§ WHAT IS BEING ASKED: Resume the text on the concert review and site updates, continuing from its final sentence.

§ TEXT UNDER STUDY:
This piece, with strings, percussion, horns, a chorus, and soloists, was beautiful. The use of Latin rhythms fit well in places that were surprising. The music fit this important subject. The aria of St. Peter, his lament after realizing he had denied Jesus three times was very moving. It needed the screens that provided a translation to follow it, but with that it was a great musical experience.

This would make an excellent Good Friday concert. P.S., iTunes has it too.

Site Updates

I’ve been under the weather the last several days and have been trying to take it easy. So I have taken the opportunity to do a little web searching.

I have been looking for a good open source HTML / PHP editor that runs on Windows for a while. I like Bluefish, but it does not run on Windows without Cygwin. I know that I should just set up a Linux partition and work from there, but I have found it too hard to go back and forth. And almost all the key software tools I use (The Sky, NexRemote, MaximDL, FocusMax, etc.) run only on the Windows platform. So I want a Windows or, ideally, a multi-platform tool. I believe I have found it in Eclipse.

I heard about Eclipse at work, where our Java developers would like to move to it as the preferred IDE platform. Eclipse is an open-source platform for building IDEs (integrated development environments) and has been primarily focused on Java®. They do have an IDE for PHP and the tool also understands HTML. I downloaded and installed it and it has been very easy to use. The HTTP context help isn’t great, but it is good enough so far. Finding the tool got me inspired to clean up the site.

(Stored data)
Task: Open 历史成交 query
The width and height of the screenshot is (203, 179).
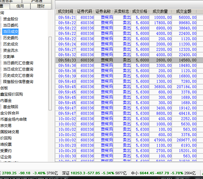Action: [x=11, y=44]
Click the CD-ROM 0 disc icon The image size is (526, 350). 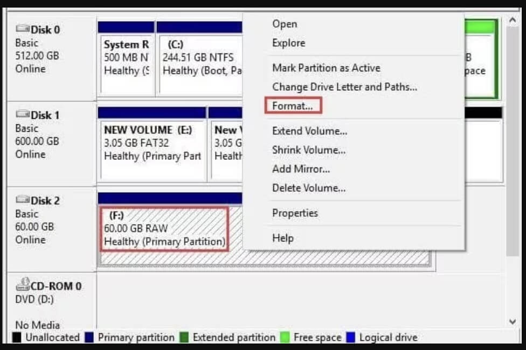coord(23,285)

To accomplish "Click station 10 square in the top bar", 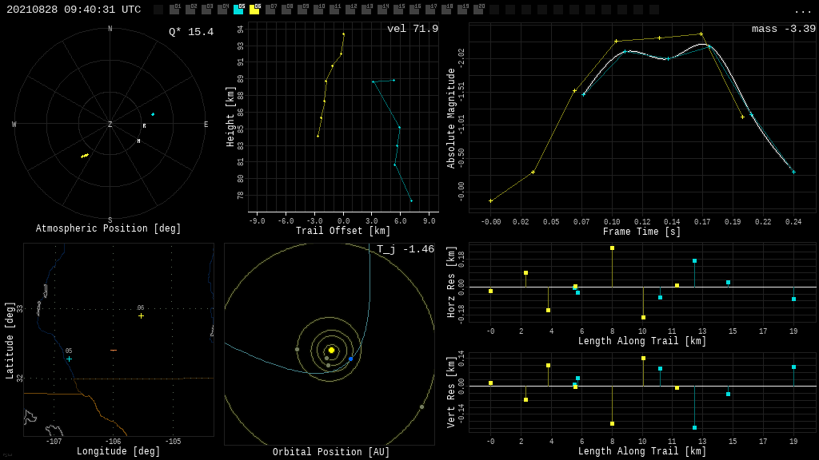I will click(318, 10).
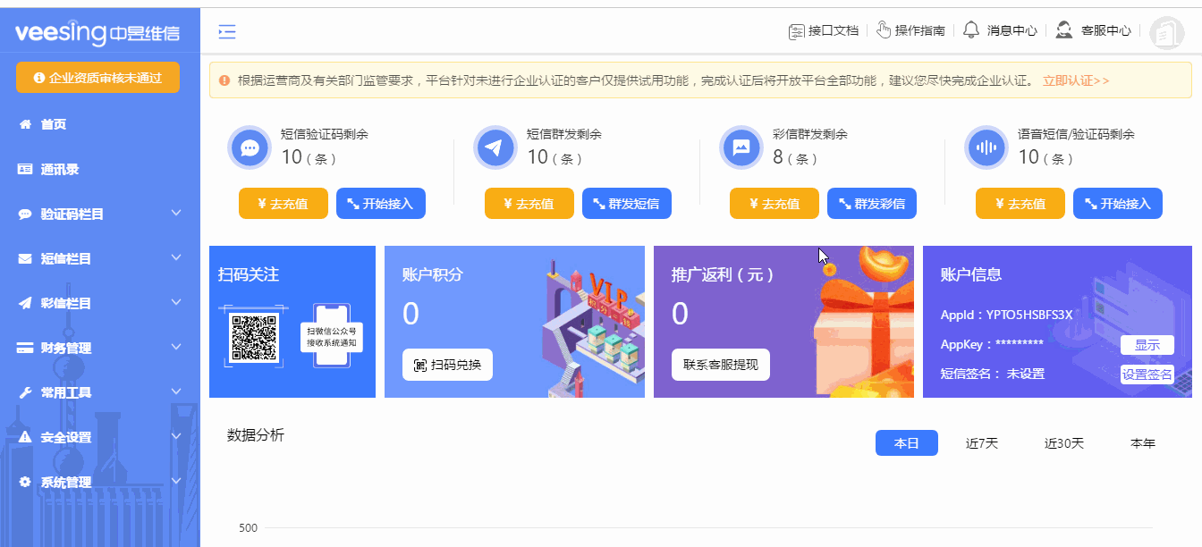The height and width of the screenshot is (547, 1202).
Task: Collapse the sidebar with the hamburger icon
Action: click(x=227, y=30)
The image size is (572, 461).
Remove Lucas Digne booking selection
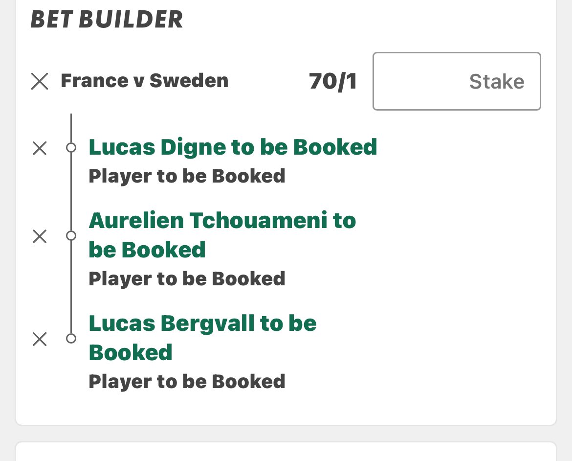[40, 148]
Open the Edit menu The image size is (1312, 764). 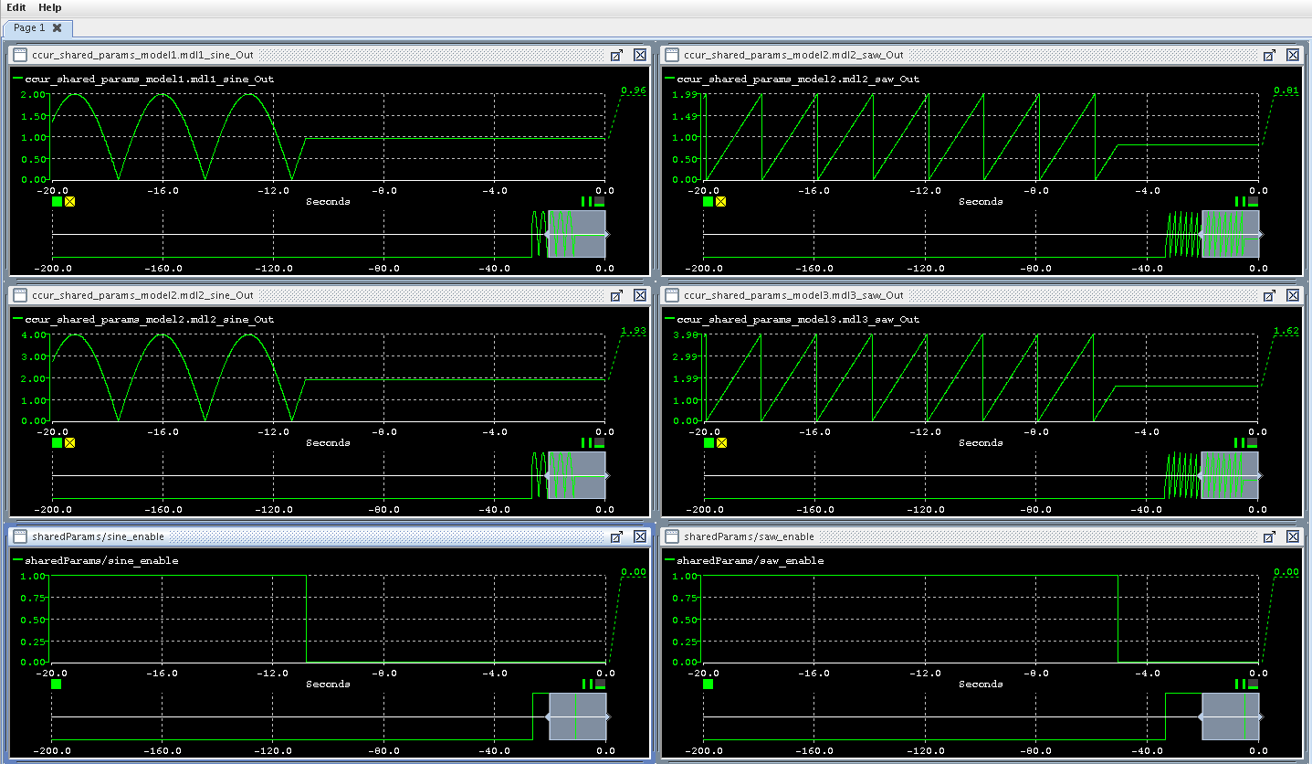coord(16,7)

§ ANSWER SPACE:
All of the main pages (not the blog, gallery, or wiki) of the site have been updated to load the sidebar from an external file. The top bar is still static, as I would have to write some PHP to get that to load more flexibly, but that is on the table. Each page now also shows when it was last updated. I also have, with the help of the validator in Eclipse, made sure all the pages are XHTML compliant. I made major updates to the Equipment page, adding links to the products and putting software into categories.

I also updated the banner in the Astrophoto Gallery. The default color for the title text was too dark, so that is lighter. I also replaced the delivered background image from the theme with a bit of Mare Nectaris. It’s a bit more personalized now.

Perhaps now I’ll personalize the wiki. Or perhaps clean up Schlei.com

High Concepts with Modern Classical Music

We went to the final regular season concert for the Los Angeles Philharmonic at the Disney Hall today. There were three more modern (1900+) pieces that were nice, if a little more avant garde then our preference, but still enjoyable.

One of the pieces was Esa-Pekka Salonen’s Piano Concerto. This is a new piece, composed in 2007, at its first performance by the Philharmonic. It being the last performance of the season, they introduced three retiring performers, each of whom had been with the orchestra since the early 1960s. The retiring french horn player commented that we needed to be tolerant of new music, such as the Piano Concerto to be performed that day. He said “Remember your favorite keys: C, F sharp, G. You’ll be hearing all of them. At the same time.” Very amusing.

Even more funny is the paragraph from Esa-Pekka’s own description of his piece:

Synthetic Folk Music with Artificial Birds I (my working title)

I imagined a post-biological culture, where the cybernetic systems suddenly develop an existential need of folklore. Composing intelligence creates music that somehow relates to an area that long time ago [sic] was called the Balkans. All this is accompanied by bird-robots.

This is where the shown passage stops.